What resounds most in all this is the frazzling, almost unbearable intensity of Brown’s workload. Nursing requires constant prioritizing. It is not a job for people who can’t multitask or tolerate interruptions. Brown does such a good job capturing the constant, overwhelming demands on her attention that I found myself wishing she would just ignore the PITA, for example, and finish the checkout process on her homeward-bound patient. We certainly come to understand her arguments for higher nurse-to-patient ratios, with caseloads of two or three patients instead of four. “Three allows me to treat my patients as people,” she writes.

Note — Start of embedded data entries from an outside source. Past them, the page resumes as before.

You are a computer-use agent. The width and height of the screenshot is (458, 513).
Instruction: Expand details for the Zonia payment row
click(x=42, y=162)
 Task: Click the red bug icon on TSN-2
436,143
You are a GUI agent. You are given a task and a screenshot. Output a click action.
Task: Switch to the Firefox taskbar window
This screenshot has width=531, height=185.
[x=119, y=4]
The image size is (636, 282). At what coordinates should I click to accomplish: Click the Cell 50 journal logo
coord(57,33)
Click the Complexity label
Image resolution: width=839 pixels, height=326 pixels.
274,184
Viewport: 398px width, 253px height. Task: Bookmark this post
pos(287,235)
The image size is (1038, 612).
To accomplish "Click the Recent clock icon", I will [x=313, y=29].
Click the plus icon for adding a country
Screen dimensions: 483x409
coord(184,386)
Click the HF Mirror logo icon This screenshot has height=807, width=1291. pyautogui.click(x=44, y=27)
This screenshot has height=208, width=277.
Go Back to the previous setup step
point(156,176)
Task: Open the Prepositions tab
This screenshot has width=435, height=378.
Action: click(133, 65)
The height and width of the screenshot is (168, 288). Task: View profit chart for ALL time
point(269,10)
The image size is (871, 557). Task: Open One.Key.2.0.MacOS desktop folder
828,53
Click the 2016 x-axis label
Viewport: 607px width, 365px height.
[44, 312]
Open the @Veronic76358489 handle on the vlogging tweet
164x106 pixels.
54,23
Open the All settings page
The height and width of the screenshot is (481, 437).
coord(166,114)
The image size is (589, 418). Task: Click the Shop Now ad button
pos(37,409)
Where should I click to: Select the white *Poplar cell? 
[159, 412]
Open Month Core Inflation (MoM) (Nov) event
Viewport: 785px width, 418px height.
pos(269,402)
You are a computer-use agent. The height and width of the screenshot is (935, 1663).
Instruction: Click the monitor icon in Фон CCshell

We also come to understand Brown’s criticism of a health care system that emphasizes charting and checklists and “the bottom line” but “sometimes forgets it exists to serve human beings rather than bureaucrats or businessmen.” Ever wonder what the nurses are up to staring into computers at the nursing station? Chances are, they’re “charting,” endlessly updating patients’ records, in accordance with regulatory requirements for hospitals. Brown comments, “My concern is that over time charting has become a simulacrum of good care, rather than a record of it.”
Although Brown concedes that checklists in hospitals do save lives, she writes, “I sometimes wonder if sadists designed our software. It should not be easier to order a sweater from Lands End than to chart on my patients, but it is.” She adds, “It needs to be quicker, though, because the irony right now is, the time I spend on the computer carefully documenting a patients’ fall risk is time I could physically spend in the patient’s room talking about how we can work together to keep him upright and on his feet.” She also notes, “We need a menu that includes the option: spent time comforting patient with life-threatening diagnosis. But nothing that empathy-intense gets included in our required paperwork.” Instead, she says, “A lot of what nurses document is strictly CYA, as in Cover Your Ass.”
In taking us through her paces, beginning with an early-dawn two-mile bike ride to the hospital in the chill November air that gives her “an unexpected patina of toughness, which matters in health care,” Brown conveys the enormous focus and energy required to do her job well — and the vital importance of that job to all of us.